— А что если бы вы обнаружили, что вас окружают духи?
— Со мной такого не бывало.
— Ну, а здесь ничто не вызывает в вас беспокойства?
— Где? — спросил я.
— Здесь, — повторил он и указал на спокойное море и мирный небосклон.
— Да что же здесь может быть такого?
— А все-таки?
— Ничего не замечаю.
— Завидую вашей невосприимчивости… или невозмутимости! — Он допил бокал и потребовал еще пол-литра вина. То ли потому, что он не разбирался в винах, то ли по особому пристрастию, он пил простое красное вино. — Разве вы не чувствуете, что тут что-то есть? Какая-то опасность?
— В жизни не видел ничего безмятежнее. На небе ни облачка.
— А я бы этого не сказал… У меня были мучительные переживания. До сих пор не могу успокоиться. Странное дело! Вы ничего не чувствуете. Может быть, я стал так восприимчив после того, как это произошло…
— А что, собственно, произошло?
— Если хотите, я с удовольствием вам расскажу… Это, знаете ли, целая история.
— Пожалуйста, — сказал я.
И он начал рассказывать. Сперва рассказ его был довольно бессвязен, но потом дело пошло более гладко. Не то чтобы он хотел поделиться именно со мной, просто ему нужен был слушатель, и он сам желал услышать, как это прозвучит. Я почти не перебивал его.
Может быть, я напрасно с ним разговорился. Я даже не знал, кто он такой. Он не назвал себя, и мне пришлось спросить его имя. В нем было что-то чудаковатое; я совершенно забыл, что большой дом, стоявший на холме, высоко над городом, был лечебницей для душевнобольных — психотерапевтическим институтом, как выражаются теперь, — и мне следовало улизнуть под каким-нибудь предлогом, прежде чем он приступил к рассказу.
Но в нем не было ничего подозрительного. Ни его манеры, ни внешность не были странными. Казалось, он измучен бессонницей, под глазами темные круги, но в остальном он ничем не отличался от других. На нем был самый обычный серый костюм, цветная рубашка и скромный галстук. Галстук был повязан несколько косо, но это пустяки. Многие мужчины не умеют повязывать галстук как следует, хотя мне трудно представить себе, как могут они с этим примириться. Повязать галстук правильно вовсе не трудно. Мой новый знакомец был худощав и довольно красив; у него был, что называется, чувственный рот, прикрытый короткими усиками. Он сидел, подавшись вперед и упрятав скрещенные руки под грудь, как прячет кошка свои передние лапы. Говорил он, пожалуй, слишком увлеченно, хотя и старался себя одергивать. Так как до возвращения в Ле-Нупэ у меня оставался еще добрый час, я предоставил ему говорить, не перебивая его.
— Сначала, — говорил он, — я думал, что все дело в болотах.
— В каких болотах?
— В Каиновом болоте. Вы слышали о Каиновом болоте?

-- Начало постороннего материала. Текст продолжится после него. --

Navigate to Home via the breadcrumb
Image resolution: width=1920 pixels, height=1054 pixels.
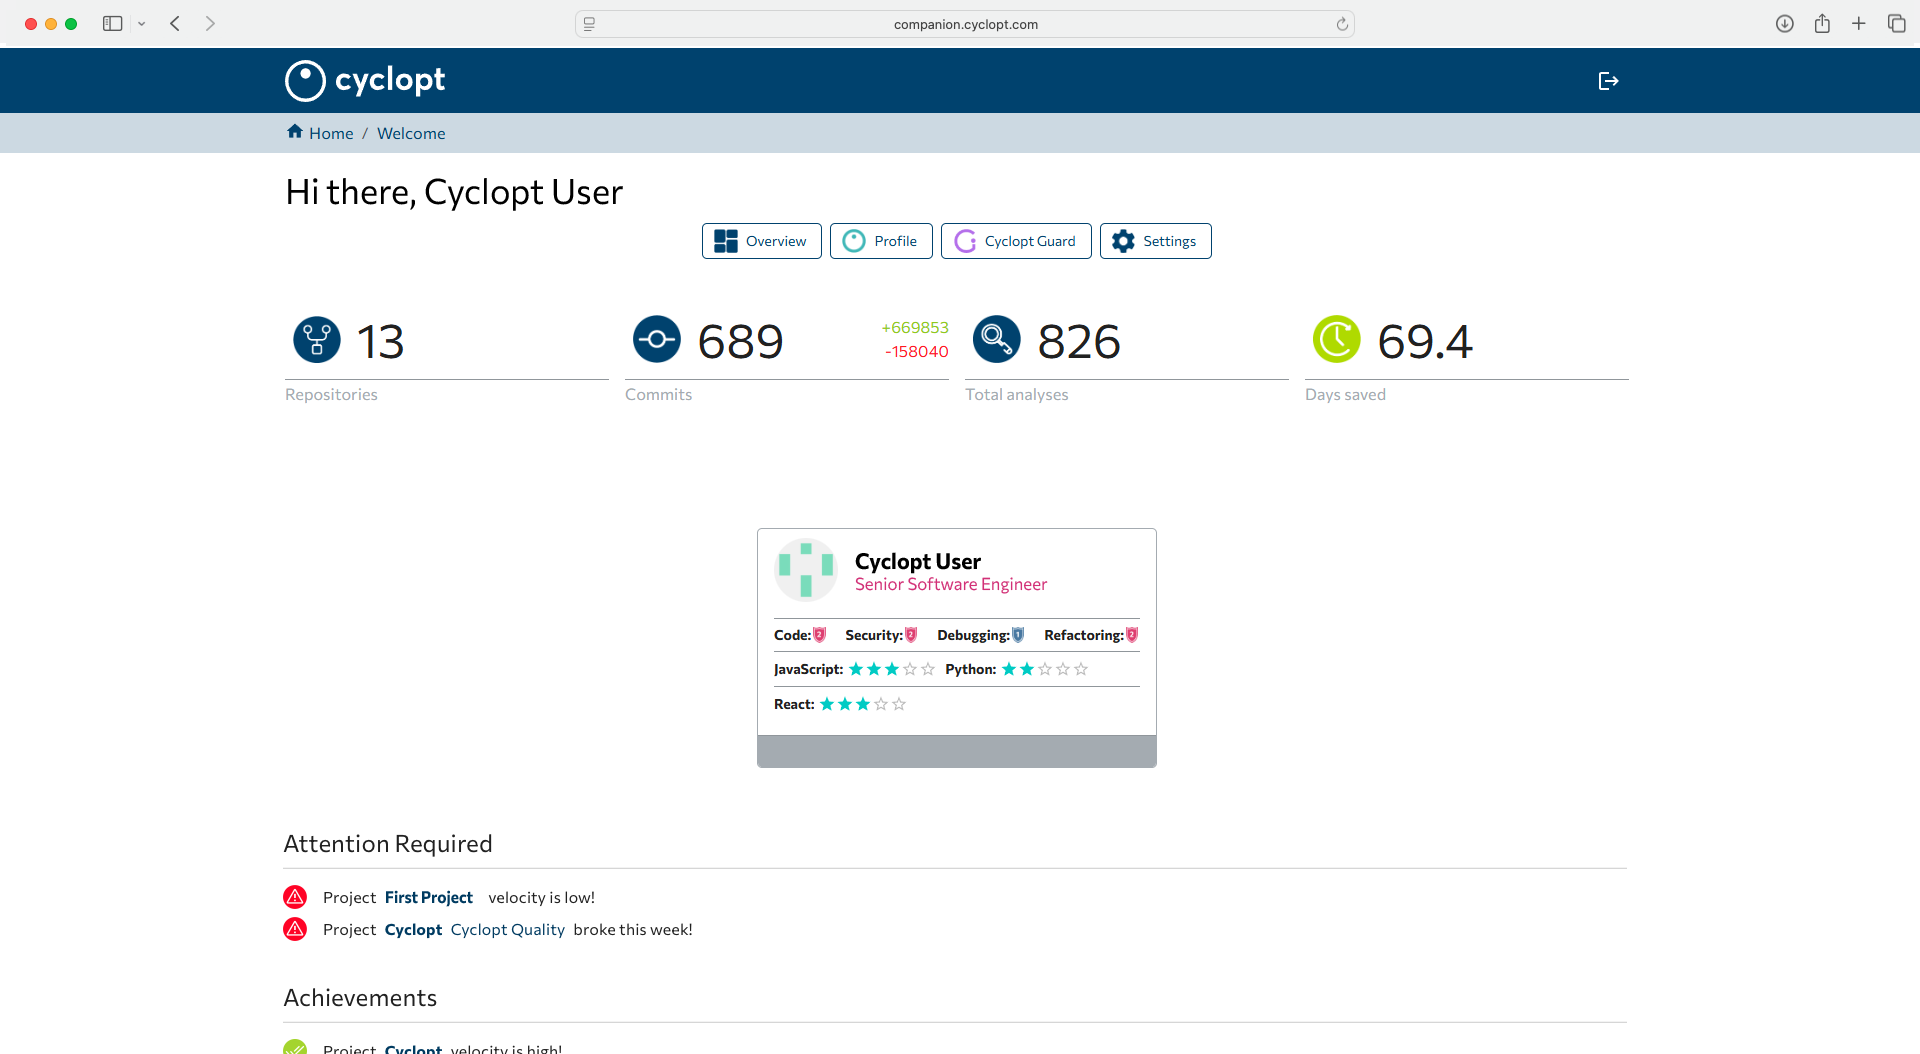(330, 133)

В школе я был довольно силен в географии, но такого названия припомнить не мог. Мне, однако, не хотелось сразу сознаться в своем невежестве. Что-то казалось мне знакомым. «Болото» как будто давало какую-то нить. Перед моим взором смутно маячили трясины, бесконечные топи, низко нависшее небо, серые, прелые соломенные крыши, пришвартованные старые лодки и полчища гудящих комаров.
— Рассадник малярии и ревматизма, — сказал он, словно в ответ на мои мысли. — Я купил себе там практику… Простите за эти подробности о себе. Сделал я это отчасти потому, что запросили с меня удивительно мало, а при моих ограниченных средствах мне нужен был какой-нибудь заработок, отчасти же потому, что мне хотелось оставить клинику и Лондон и дать отдых голове. Я приехал туда измученный и разочарованный. Работа на первый взгляд показалась легкой. Конкуренции там, среди болот, в сущности, не было, если не считать так называемого «Острова», куда иногда заезжают на своих автомобилях врачи из ближайшего города.